WORK REQUIRED:
All lines holding the word "computer" are to be copied from the records beneath.

(Collected data)
________

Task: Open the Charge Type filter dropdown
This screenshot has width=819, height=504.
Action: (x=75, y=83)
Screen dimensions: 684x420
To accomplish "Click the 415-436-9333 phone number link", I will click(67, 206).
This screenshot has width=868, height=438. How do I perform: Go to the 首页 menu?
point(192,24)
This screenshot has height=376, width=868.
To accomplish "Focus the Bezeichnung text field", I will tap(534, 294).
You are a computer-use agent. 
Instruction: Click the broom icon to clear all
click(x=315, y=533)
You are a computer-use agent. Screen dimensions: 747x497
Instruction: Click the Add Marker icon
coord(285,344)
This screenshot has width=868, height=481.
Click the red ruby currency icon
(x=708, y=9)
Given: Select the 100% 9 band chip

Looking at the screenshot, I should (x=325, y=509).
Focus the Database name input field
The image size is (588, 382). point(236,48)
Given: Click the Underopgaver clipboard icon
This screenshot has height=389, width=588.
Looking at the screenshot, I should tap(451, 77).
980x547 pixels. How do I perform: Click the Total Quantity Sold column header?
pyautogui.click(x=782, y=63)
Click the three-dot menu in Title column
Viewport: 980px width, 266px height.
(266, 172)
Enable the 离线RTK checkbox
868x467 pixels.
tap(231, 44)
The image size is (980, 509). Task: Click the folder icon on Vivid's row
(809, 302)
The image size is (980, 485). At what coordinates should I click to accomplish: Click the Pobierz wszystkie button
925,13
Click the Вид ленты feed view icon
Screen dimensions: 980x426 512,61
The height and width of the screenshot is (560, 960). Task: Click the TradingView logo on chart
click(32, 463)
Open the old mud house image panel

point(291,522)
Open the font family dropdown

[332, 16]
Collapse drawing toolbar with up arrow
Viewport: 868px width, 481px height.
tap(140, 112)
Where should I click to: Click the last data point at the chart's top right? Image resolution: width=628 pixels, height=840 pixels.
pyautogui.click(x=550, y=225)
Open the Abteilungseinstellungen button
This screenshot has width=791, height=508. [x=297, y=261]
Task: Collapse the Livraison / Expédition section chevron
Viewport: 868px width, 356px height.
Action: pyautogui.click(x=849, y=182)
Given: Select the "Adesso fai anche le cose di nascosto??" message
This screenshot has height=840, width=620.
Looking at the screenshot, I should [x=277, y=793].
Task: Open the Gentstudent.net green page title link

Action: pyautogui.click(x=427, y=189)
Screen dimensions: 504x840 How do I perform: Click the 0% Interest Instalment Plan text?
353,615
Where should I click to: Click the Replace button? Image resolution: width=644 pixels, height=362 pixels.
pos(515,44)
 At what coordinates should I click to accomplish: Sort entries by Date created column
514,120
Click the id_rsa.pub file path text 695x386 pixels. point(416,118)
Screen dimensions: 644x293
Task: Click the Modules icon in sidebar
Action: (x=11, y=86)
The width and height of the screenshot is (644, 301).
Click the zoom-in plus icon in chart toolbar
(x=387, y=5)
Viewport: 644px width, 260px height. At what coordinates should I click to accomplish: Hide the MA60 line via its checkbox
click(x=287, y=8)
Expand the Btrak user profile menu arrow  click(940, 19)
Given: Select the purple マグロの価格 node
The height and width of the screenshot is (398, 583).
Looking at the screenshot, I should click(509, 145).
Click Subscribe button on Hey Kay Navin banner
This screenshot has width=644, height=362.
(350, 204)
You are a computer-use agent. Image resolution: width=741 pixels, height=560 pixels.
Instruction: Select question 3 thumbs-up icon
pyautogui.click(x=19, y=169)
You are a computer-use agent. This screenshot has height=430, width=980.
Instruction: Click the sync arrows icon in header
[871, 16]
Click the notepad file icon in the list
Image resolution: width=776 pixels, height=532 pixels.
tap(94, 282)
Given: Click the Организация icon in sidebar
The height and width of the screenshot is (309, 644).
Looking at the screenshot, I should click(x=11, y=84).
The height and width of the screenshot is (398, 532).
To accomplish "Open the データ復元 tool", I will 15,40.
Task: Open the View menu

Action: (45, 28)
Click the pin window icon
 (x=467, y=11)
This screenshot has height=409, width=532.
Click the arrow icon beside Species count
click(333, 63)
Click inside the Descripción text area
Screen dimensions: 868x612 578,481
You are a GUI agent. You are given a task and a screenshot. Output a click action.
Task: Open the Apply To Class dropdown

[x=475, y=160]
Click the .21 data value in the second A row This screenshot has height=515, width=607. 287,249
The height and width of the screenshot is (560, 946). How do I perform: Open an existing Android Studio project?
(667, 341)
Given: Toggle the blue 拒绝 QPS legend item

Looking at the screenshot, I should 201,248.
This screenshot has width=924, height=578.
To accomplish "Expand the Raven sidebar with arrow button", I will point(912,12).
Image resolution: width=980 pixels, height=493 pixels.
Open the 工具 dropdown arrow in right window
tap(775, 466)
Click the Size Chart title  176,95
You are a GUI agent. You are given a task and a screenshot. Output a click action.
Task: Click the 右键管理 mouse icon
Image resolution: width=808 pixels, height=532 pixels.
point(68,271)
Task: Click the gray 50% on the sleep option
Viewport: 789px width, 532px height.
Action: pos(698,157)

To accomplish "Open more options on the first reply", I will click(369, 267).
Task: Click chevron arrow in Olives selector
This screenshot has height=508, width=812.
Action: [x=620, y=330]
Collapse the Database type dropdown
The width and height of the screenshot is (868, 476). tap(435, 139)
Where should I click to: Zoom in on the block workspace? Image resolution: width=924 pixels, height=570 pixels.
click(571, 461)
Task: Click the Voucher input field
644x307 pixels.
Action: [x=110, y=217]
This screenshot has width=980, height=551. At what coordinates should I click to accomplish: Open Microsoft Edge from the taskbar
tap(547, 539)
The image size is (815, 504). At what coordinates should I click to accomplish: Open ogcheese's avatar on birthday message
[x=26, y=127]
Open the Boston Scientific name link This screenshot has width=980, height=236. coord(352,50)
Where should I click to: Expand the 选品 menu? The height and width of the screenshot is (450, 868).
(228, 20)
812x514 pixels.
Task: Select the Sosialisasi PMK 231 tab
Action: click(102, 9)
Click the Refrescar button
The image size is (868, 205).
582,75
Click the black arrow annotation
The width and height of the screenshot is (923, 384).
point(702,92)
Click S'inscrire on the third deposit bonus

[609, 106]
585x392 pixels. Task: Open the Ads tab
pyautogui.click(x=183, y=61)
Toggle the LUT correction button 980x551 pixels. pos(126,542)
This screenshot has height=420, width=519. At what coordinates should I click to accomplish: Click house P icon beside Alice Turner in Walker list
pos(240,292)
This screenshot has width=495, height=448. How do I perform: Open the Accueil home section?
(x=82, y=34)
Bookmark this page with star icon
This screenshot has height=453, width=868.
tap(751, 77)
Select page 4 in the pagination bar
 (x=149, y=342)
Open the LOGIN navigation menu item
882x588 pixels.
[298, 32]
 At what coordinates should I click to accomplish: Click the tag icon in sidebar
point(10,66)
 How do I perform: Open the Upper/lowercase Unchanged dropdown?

________

RESPONSE BELOW:
You are a computer-use agent. 
You are a computer-use agent. Screen dimensions: 747x497
You are a computer-use agent. Image resolution: width=741 pixels, height=560 pixels.
You are a computer-use agent. This screenshot has height=430, width=980.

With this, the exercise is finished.